Robin showed the EPIC 2014 movie and then talked through a similar scenario concerning libraries in the year 2016.
Two points I took from Robin’s talk:
- The proliferation of content on the web (including movies like EPIC 2014) means that librarians are becoming less needed as gatekeepers. “Things that resonate can get an audience,” he said–without a formal selection process by a television station, production company, or a librarian. Librarians should think about what their role will be as this trend continues.
- Many of the trends Robin touched on are related to social networking and online communities. To attract younger library patrons, they should think about how they can provide opportunities for building community online. For example, in an academic library, such a community might be built around a particular area of research.
A few other points that caught my ear:
- Some people are concerned about the possible disorganized, chaotic nature of Wikipedia, but in some ways the original building of the OED was similar: a community of individuals contributing entries.
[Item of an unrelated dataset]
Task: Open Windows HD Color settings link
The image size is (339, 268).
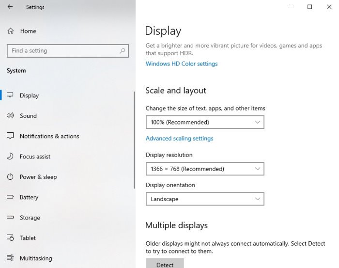Action: 182,64
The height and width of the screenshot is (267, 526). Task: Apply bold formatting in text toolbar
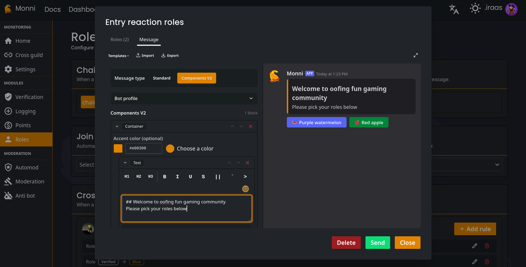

- The “IV” nature of technology (always on, always connected) changes people’s ideas of what they need to know and what they need to remember.
- Blogs can be described as the “connective tissue” of groups in our society.
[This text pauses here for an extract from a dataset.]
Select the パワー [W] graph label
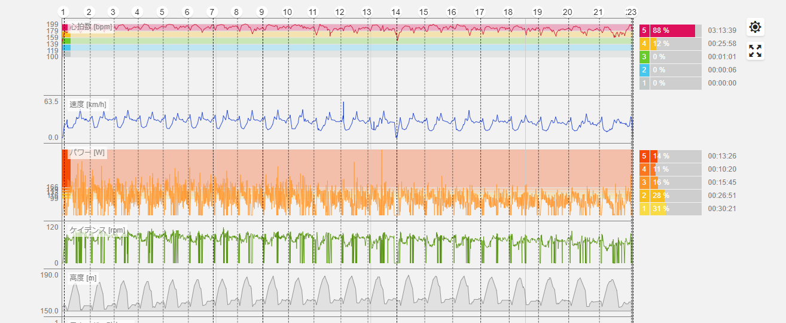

Robin is one of two contributors to the wide-ranging blog Snarkmarket and was formerly employed by the Poynter Institute, which has an interesting website.
There’s a lot of talk about “keeping up” in the profession these days. In addition to traditional journals and low-tech ways of learning like conference and workshop attendance, library blogs are proliferating and online conferences of both the free and pay variety seem to be catching on. With so many options just within the library community, the thought of trying to keep tabs on developments in the wider world is a little daunting.
Nevertheless, it’s vitally important to keep any eye on new trends and technologies outside libraries, to know how our patrons use technology, and to understand the expectations they bring to our physical and virtual spaces.
One way to do this, of course, is to observe them when they walk through the (physical or virtual) door and to ask them directly what they expect and want from library services. But it’s also important to think further ahead and to be aware of what patrons might expect one year, two years, or even–gulp–five years out.
With that in mind, here’s just a handful of places to go for non-library technology news, along with examples of the most recent topics covered by each site:
- FutureWire: use of gaming to educate people about the crisis in Darfur, cutting edge cell phones with “digital wallet” capabilities, and new light bulb technology
- Wired News: net neutrality
- TechCrunch: Google Health debut?, personalized news delivery service (EPIC 2014 anyone?)
- BoingBoing: Smithsonion/Showtime update and fallout, CBS’s new free, ad-supported internet “channel,” net neutrality, history of Play-Doh
- Gizmodo: round of new iPod toys (yes, the iPod is a toy, but it needs its own toys too), Intel laptops for kids, professors banning laptops in the classroom
There are many more sites that could be listed here, and I’d love to hear your recommendations.
If the word “daunting” is still running through your mind, consider splitting the workload with colleagues. Agree to follow BoingBoing and forward posts of interest if your friend will do the same with Gizmodo. Start with just one site and follow it for a couple weeks. If it’s manageable, add a second, or switch to another site if you find the first one isn’t worth your while. If you tend to read library blogs, look for one or two that include a lot of references from other industries.
Just be careful that you don’t spend hours of work time reading about Play-Doh!
PS: This blog post was made possible in part by NASIG wireless access. Thank you NASIG for supporting free wireless access for conference attendees!